To know how demographic dividend and other factors impact the Indian Economy, visit the linked article.

The Pattern of Demographic Shift in India:

  • India’s working-age population is rising and stood at 68% compared with 67.3% in 2020 and 66% in 2015, according to the UNFPA’s State of World Population Report 2023.
  • China, on the other hand, has a working-age population of 69%, but it is declining from 70.3% in 2020 and 73% in 2015.
  • India’s population in 2023 stood at 1,428.6 million compared to China’s 1,425.7 million, according to the UN report on world population.
  • While India is a young country, the status and pace of population ageing vary among states, according to the UNFPA. Southern states, which are advanced in demographic transition, already have a higher percentage of older people.
  • These differences in age structure reflect differences in economic development and health, and remind us of states’ very different starting points at the outset of the 2030 Sustainable Development Goals Agenda, according to the UN report.
  • India needs to address the diversity between states, according to the UNFPA, but this also offers boundless opportunities for states to work together, especially on demographic transition, with the north-central region as the reservoir of India’s workforce.

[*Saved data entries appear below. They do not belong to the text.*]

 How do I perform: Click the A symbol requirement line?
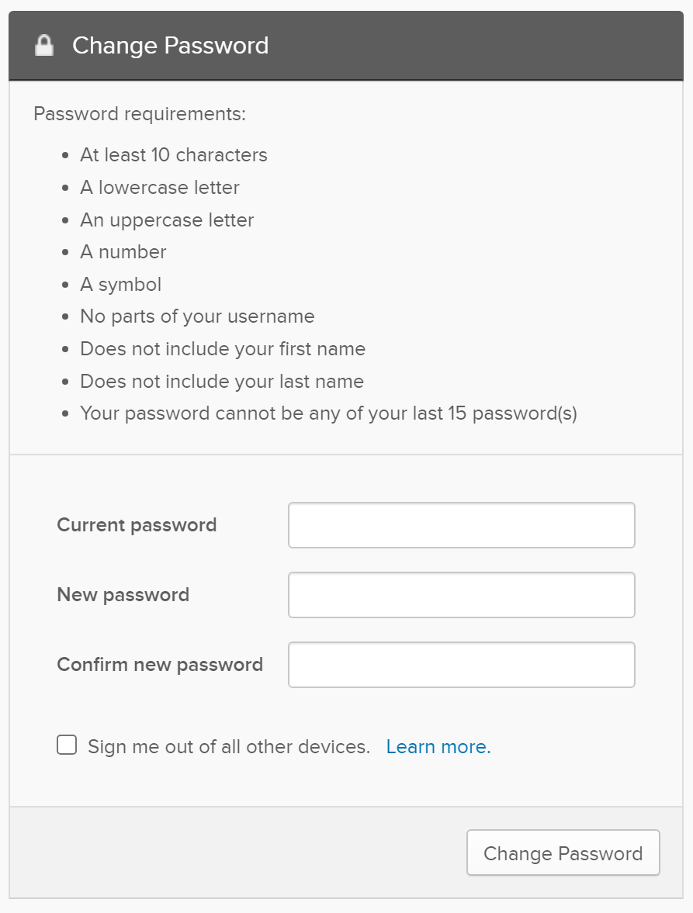click(x=121, y=285)
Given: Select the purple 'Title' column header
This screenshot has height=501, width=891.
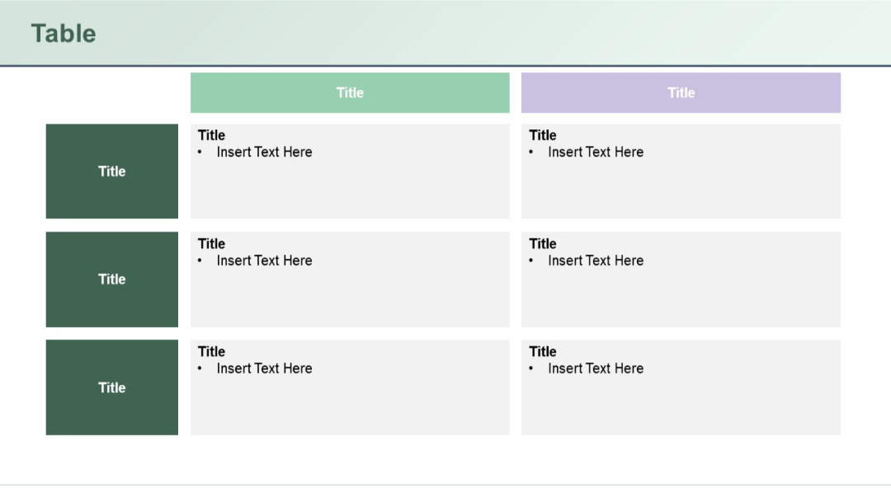Looking at the screenshot, I should tap(681, 92).
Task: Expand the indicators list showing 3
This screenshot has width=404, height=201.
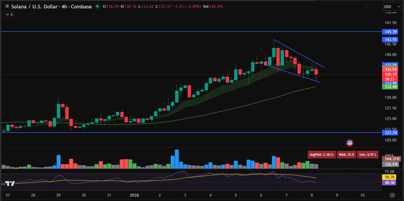Action: tap(9, 15)
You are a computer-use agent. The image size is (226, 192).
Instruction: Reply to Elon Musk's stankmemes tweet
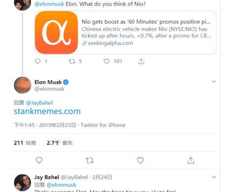tap(39, 160)
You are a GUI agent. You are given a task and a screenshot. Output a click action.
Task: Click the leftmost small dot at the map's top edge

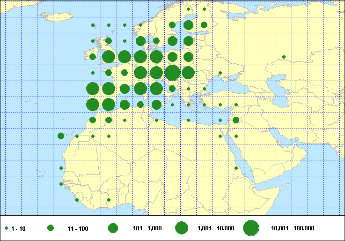pyautogui.click(x=188, y=9)
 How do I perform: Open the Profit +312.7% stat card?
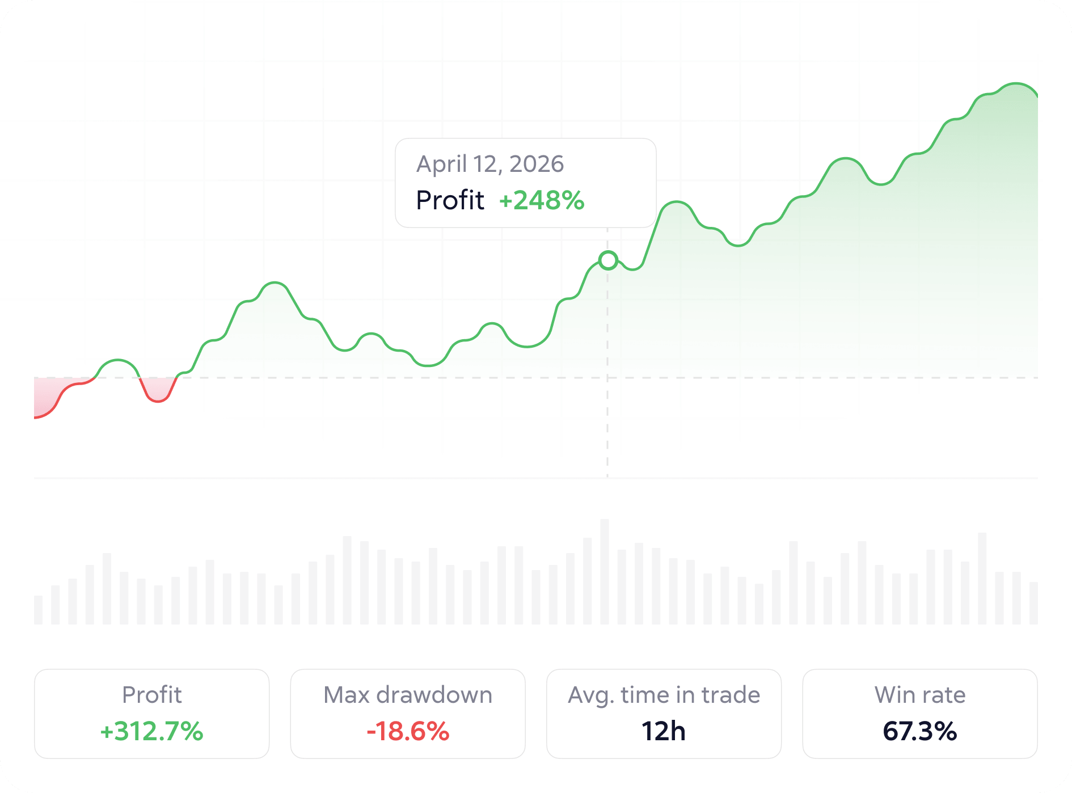[152, 714]
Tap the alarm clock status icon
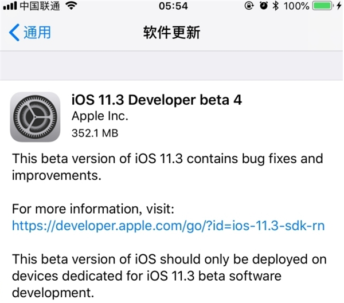 tap(263, 6)
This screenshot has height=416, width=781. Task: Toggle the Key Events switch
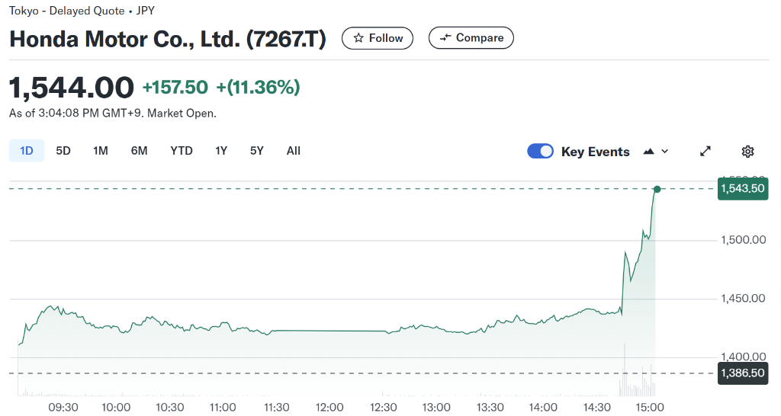(x=540, y=151)
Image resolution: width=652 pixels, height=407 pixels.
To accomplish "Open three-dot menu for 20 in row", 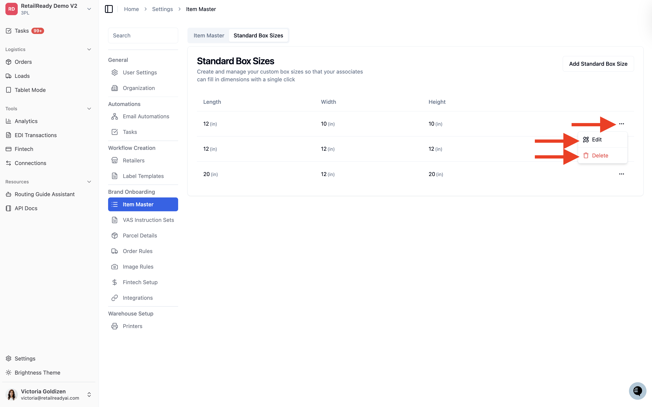I will 621,174.
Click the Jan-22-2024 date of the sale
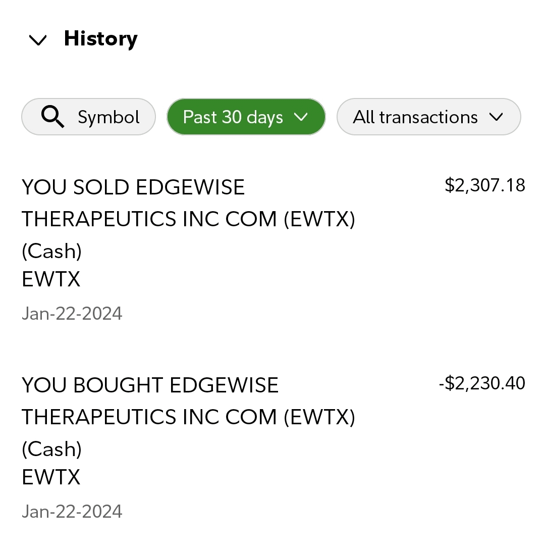Image resolution: width=545 pixels, height=547 pixels. pos(72,314)
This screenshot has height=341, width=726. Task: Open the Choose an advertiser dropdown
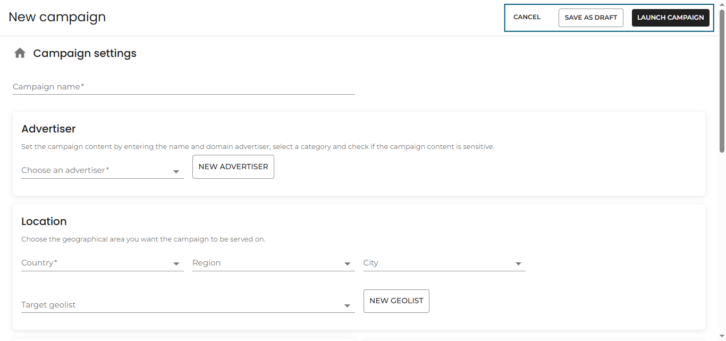[x=102, y=171]
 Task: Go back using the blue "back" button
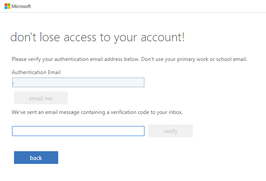(36, 158)
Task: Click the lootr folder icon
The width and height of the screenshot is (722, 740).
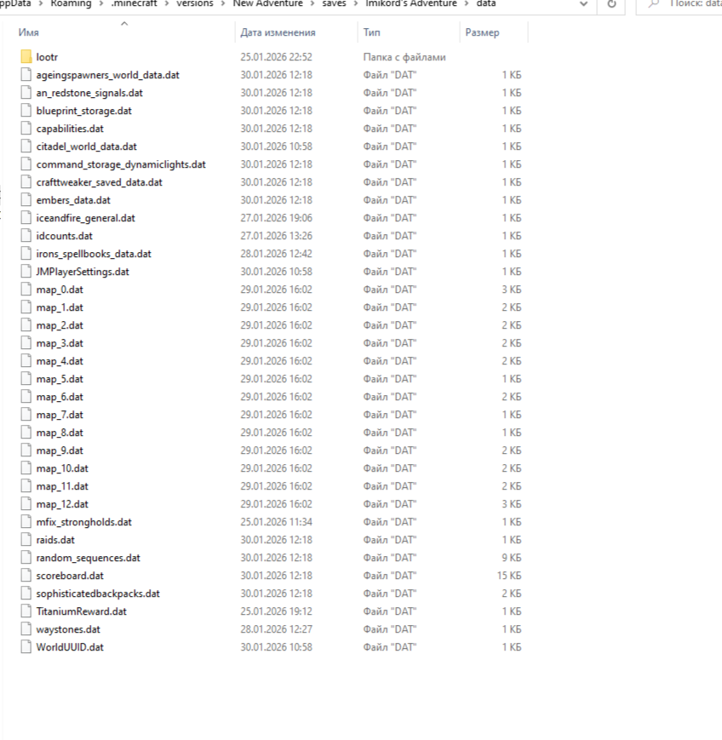Action: (x=26, y=57)
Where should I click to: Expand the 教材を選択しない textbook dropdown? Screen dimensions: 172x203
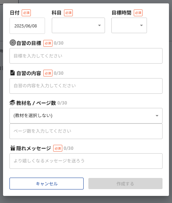coord(86,116)

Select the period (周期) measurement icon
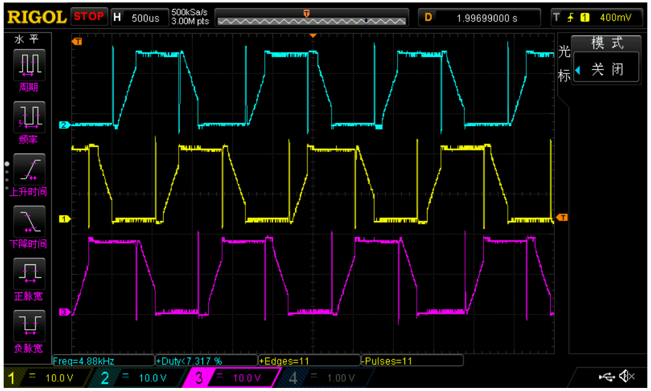pos(28,64)
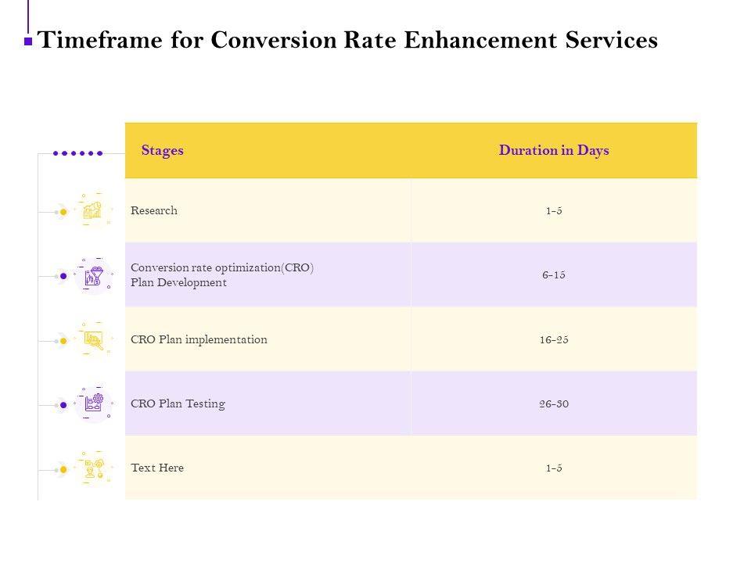Image resolution: width=751 pixels, height=563 pixels.
Task: Click the yellow bullet dot beside Research
Action: point(63,211)
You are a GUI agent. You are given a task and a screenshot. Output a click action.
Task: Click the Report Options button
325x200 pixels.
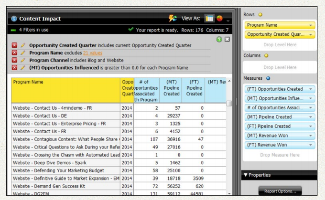pyautogui.click(x=280, y=191)
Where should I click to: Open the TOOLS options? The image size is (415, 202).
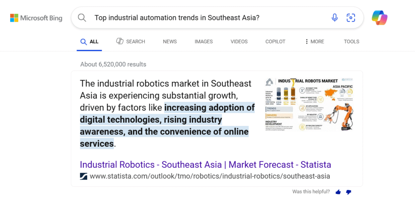coord(351,42)
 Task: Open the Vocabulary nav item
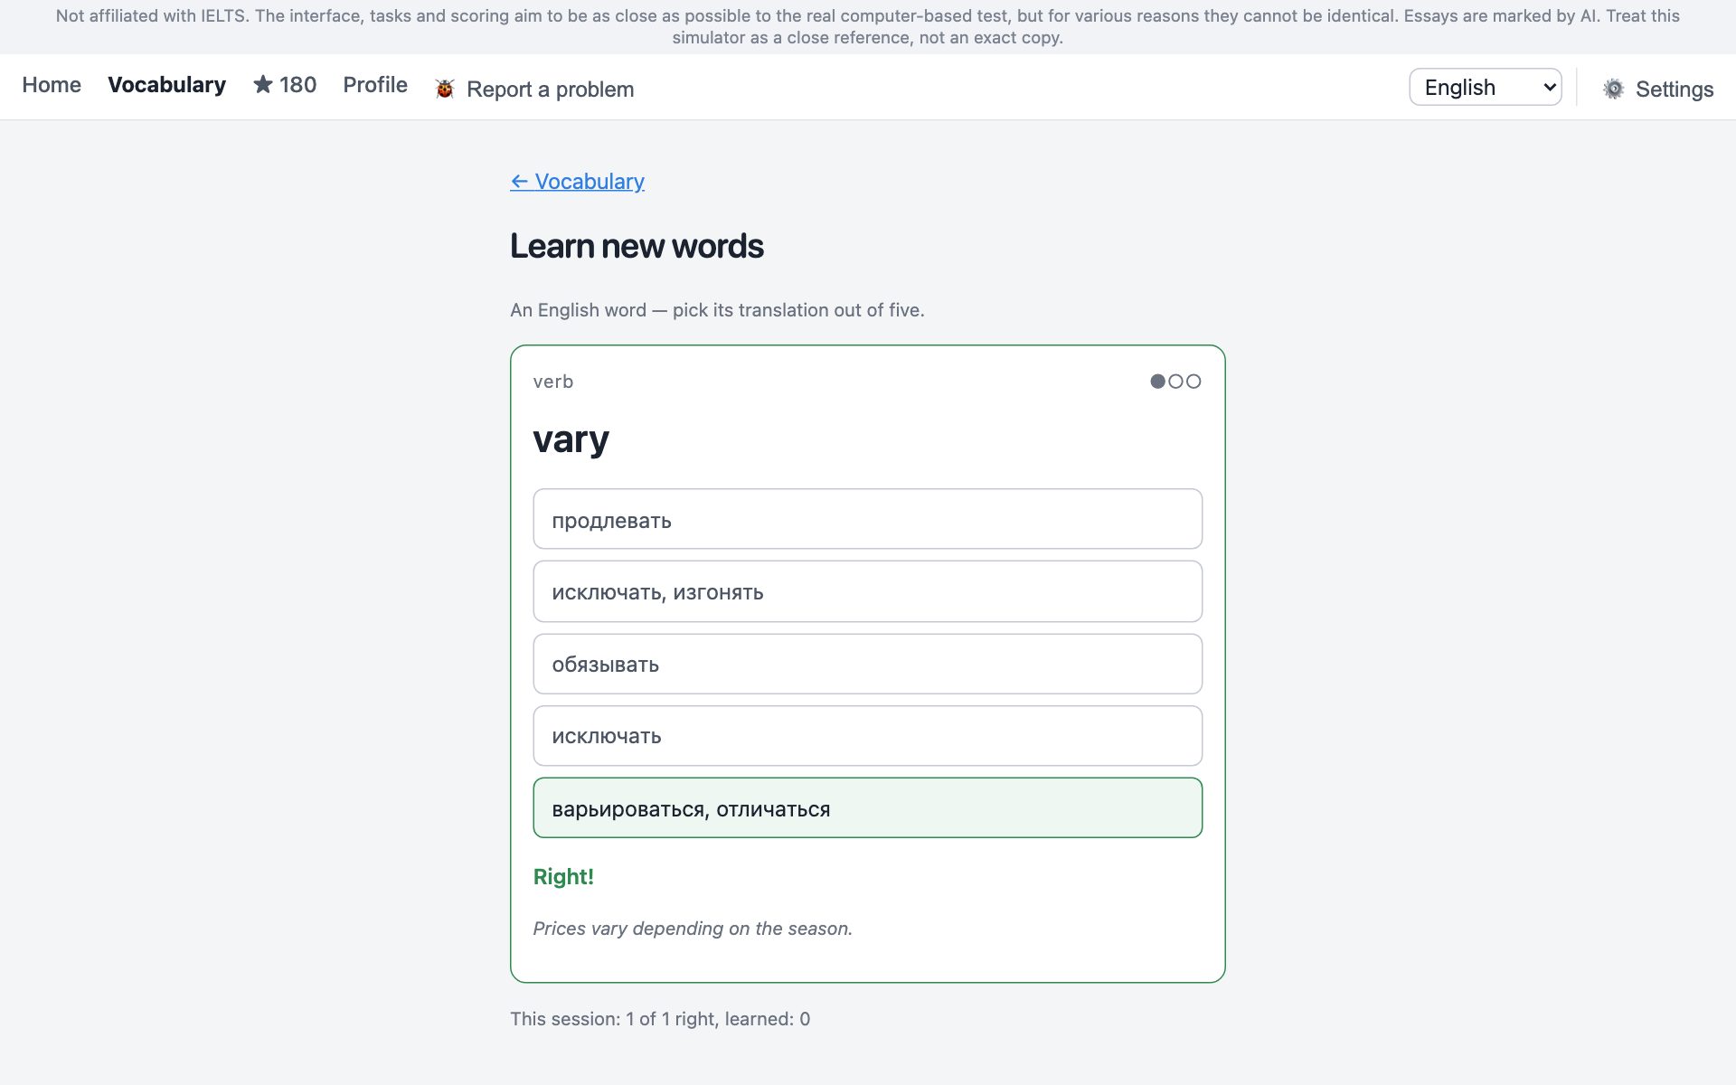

Demographic Divided – Challenges facing India

  1. Skill development of the working-age population so that they can turn out to be productive for the country’s economy. By 2031, the overall size of our vast working-age population would have declined in 11 of the 22 major States. While Kerala’s population is already aging, in Bihar the working-age cohort is predicted to continue increasing till 2051. Check out the details on Demographics of India on the page link provided here.
  2. Rate of employability among Indian graduates is on the lower side. Further details on Unemployment in India can be seen on the given link.
  3. As per UNDP report, India ranks very poorly in Human Development Index (HDI). You can go through the details of the Human Development Index 2020 on the linked page.
  4. The mean years of schooling and expected years of schooling are very low in India. Go through the issues and challenges with the Indian education System on the linked page.
  5. Unemployment rates are high in rural and urban India.
  6. A huge percentage of the population is still dependent on agriculture in India, this segment is also known for underemployment and disguised unemployment.
  7. A huge majority of the workforce is employed in the unorganized sector which is riddled with low wages and the absence of social security.
  8. Fall in female labour force participation in India, as per reports from International Labour Organisation (ILO) and World Bank. Growing female literacy is not translating into relevant and marketable skills. Lack of flexible entry and exit policies for women into virtual classrooms, and into modules for open digital training, and vocational education limits access to contemporary vocations. Aspirants can check the following links for further details-

Way Forward to Tap India’s Demographic Dividend Window

  • Investment in Health and Education: Experts suggest that the Indian government needs to accelerate investment in health and education to improve the employability of its workforce. The 15th Finance Commission has recommended that India’s public expenditure on health should increase to 2.5% of GDP by 2025. Similarly, public investment in education needs to be increased from its current level of 1% of GDP.
  • Accelerating Manufacturing Activity: The potential of the manufacturing sector to create millions of jobs needs to be tapped. This can be achieved by implementing land and labour reforms to boost the sector’s competitiveness.
  • Addressing Structural Issues: India needs to address its structural issues fast to accelerate economic growth. This can be done by generating more jobs, investing in health and education, and accelerating manufacturing activity.
  • Collaboration Between Centre and States: The central and state governments need to work together to accelerate manufacturing activity and harness the full potential of India’s young population.
  • Addressing Diversity Between States: The UNFPA’s State of World Population Report 2023 highlights the need for India to address the diversity between states. Southern states, which are advanced in demographic transition, already have a higher percentage of older people. The north-central region is seen as the reservoir of India’s workforce, and there are boundless opportunities for states to work together, especially on demographic transition.
  • Human Capital Investment: India needs to invest in human capital to trigger a demographic dividend. This investment can be in the form of greater economic productivity, health, education, and empowerment. India has a new education policy, and the government plans to invest 6% of GDP in education. However, the actual investment is only 2.9% of GDP.
  • Focus on Sustainable Development Goals: The differences in age structure between states reflect differences in economic development and health. Therefore, states need to work together to achieve the 2030 Sustainable Development Goals Agenda.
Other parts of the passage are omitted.